Now I am dealing with PHP but I`ve stucked with a strange issue: I am making a simple foo for string length:

function slen($str) {
  $len;
  for ( $len=0; $str[$len]; $len++ ) {
          /* while tehre is a symbol in $str continue counting, old C metnod */
   }
   return (int)$len;
}

it`s on as a code, and outputs the length but it booms with an PHP warning message : PHP Notice: Uninitialized string offset: 3 in /home/ilian/Desktop/SERVER/ex4.php on line 5 And on my line 5 is the for loop initialization. So I got that PHP might be confusing by not knowing what kind of variables it checks for TRUE in that array because it can be "Array", "HELLO", "MESS", 50 and length is 4 which is correct, but in the case I aam checking a simple string for length. Any easygoing explanation?

The problem is that at some point your condition ( $str[$len] ) will try to access an offset beyond the end of the string. That's your stopping condition, but that stopping condition throws the notice, since accessing an undefined offset is considered an error (and rightly so).

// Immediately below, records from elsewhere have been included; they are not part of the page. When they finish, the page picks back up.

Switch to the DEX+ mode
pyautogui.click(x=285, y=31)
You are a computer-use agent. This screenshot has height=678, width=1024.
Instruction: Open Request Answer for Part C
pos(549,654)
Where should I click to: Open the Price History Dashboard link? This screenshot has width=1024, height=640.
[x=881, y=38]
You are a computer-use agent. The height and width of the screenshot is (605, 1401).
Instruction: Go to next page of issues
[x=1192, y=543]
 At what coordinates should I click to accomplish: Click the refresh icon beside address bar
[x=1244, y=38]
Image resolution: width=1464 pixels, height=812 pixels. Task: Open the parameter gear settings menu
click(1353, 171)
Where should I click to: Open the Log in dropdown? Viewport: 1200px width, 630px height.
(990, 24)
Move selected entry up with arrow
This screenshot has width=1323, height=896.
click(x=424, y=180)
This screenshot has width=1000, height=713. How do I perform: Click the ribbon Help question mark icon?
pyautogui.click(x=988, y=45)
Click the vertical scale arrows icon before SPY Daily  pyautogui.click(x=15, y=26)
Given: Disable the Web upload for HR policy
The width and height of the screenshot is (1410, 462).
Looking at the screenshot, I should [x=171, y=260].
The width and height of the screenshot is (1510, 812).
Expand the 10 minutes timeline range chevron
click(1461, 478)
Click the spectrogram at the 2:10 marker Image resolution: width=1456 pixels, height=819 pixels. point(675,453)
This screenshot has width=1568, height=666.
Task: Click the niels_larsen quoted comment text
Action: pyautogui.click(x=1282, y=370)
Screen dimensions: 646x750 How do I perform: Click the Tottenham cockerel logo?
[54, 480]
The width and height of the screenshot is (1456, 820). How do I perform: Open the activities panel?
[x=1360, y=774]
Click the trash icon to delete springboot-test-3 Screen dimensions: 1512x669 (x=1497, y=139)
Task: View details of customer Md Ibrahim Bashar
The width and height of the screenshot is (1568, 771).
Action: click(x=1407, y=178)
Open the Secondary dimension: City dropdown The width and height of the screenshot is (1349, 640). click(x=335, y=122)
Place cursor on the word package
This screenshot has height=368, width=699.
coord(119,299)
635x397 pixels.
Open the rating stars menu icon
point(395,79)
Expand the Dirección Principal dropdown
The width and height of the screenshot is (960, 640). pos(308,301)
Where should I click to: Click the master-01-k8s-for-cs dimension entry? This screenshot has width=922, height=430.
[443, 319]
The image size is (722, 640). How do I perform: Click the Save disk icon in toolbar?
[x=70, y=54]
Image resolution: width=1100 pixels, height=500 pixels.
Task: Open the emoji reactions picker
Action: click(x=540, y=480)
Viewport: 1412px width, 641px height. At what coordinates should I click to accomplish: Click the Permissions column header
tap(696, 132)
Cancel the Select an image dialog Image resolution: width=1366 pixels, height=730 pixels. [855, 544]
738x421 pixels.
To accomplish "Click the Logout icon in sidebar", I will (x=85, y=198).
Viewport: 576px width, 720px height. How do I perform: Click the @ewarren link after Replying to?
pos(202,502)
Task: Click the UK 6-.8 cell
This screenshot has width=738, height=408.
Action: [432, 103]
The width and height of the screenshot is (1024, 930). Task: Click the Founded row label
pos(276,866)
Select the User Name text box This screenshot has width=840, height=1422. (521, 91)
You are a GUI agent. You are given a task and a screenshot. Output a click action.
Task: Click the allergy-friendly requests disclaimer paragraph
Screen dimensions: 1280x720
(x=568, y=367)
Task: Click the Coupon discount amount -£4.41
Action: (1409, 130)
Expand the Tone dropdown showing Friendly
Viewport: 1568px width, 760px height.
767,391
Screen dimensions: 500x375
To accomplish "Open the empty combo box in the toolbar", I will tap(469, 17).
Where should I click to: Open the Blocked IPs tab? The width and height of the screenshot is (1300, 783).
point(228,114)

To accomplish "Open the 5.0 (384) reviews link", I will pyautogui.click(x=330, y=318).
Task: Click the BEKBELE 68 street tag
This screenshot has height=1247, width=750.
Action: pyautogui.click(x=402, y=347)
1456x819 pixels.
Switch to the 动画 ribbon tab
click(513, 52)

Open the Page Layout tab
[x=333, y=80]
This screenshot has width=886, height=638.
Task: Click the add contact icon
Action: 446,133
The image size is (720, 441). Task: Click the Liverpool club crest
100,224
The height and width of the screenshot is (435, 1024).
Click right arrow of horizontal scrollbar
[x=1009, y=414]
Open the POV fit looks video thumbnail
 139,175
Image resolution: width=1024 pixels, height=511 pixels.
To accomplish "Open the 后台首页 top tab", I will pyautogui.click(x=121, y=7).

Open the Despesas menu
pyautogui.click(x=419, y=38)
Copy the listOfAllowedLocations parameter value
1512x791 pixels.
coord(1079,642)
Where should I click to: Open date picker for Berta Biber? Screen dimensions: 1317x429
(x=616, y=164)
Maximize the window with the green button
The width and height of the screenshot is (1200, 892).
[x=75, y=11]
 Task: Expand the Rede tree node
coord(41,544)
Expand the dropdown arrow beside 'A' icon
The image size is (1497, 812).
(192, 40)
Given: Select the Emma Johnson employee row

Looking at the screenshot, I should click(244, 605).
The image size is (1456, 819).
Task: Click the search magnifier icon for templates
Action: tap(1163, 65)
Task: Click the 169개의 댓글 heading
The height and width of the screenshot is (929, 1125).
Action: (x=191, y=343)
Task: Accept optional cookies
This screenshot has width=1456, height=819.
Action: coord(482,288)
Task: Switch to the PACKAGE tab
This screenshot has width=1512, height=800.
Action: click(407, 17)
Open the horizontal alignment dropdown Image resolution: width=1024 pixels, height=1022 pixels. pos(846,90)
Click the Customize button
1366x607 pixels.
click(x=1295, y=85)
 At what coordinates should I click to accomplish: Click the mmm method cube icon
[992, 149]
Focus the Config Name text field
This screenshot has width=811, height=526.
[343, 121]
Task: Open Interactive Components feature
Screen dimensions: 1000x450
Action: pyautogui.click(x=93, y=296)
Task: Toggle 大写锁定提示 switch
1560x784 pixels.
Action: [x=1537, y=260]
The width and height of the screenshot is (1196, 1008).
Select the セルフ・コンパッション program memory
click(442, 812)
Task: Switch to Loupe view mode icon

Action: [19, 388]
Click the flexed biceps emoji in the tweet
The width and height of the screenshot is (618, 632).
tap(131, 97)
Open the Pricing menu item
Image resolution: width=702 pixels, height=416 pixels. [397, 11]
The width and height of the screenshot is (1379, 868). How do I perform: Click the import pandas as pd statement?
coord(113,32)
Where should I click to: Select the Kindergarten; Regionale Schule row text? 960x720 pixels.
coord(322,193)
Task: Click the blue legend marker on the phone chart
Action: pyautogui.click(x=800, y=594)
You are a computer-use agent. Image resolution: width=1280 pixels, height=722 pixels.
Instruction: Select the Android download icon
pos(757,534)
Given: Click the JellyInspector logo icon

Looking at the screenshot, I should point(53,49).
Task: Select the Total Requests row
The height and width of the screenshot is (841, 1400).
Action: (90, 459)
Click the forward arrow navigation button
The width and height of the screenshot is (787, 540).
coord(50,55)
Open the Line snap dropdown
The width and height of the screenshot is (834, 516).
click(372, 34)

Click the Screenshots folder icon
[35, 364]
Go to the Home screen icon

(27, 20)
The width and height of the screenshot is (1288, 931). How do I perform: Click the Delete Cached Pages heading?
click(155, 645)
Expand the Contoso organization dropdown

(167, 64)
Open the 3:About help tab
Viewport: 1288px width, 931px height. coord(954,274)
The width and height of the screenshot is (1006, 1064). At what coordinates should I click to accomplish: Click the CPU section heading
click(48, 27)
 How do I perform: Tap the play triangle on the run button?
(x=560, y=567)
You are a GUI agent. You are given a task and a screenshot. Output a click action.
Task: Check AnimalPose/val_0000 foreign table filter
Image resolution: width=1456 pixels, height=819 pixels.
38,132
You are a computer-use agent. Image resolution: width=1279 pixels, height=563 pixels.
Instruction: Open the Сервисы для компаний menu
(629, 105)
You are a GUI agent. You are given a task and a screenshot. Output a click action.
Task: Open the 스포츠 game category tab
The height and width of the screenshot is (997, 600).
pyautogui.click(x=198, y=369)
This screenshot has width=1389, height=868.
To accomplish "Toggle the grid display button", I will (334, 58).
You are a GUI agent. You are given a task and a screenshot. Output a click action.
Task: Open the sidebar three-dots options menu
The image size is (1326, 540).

You'll need to check whether the offset exists using isset($str[$len]) , which does not throw a notice.

You don't have to write a function to get the length of a string, PHP has this built in for you in several internal functions:

  1. strlen - Length of a string
  2. mb_strlen - Length of a string which may have multi-byte characters within it
  3. count - Length of an array or count of items in an object

If all you need is to count how long a string is, go with strlen , for arrays you'd use count . Much better than rolling your own.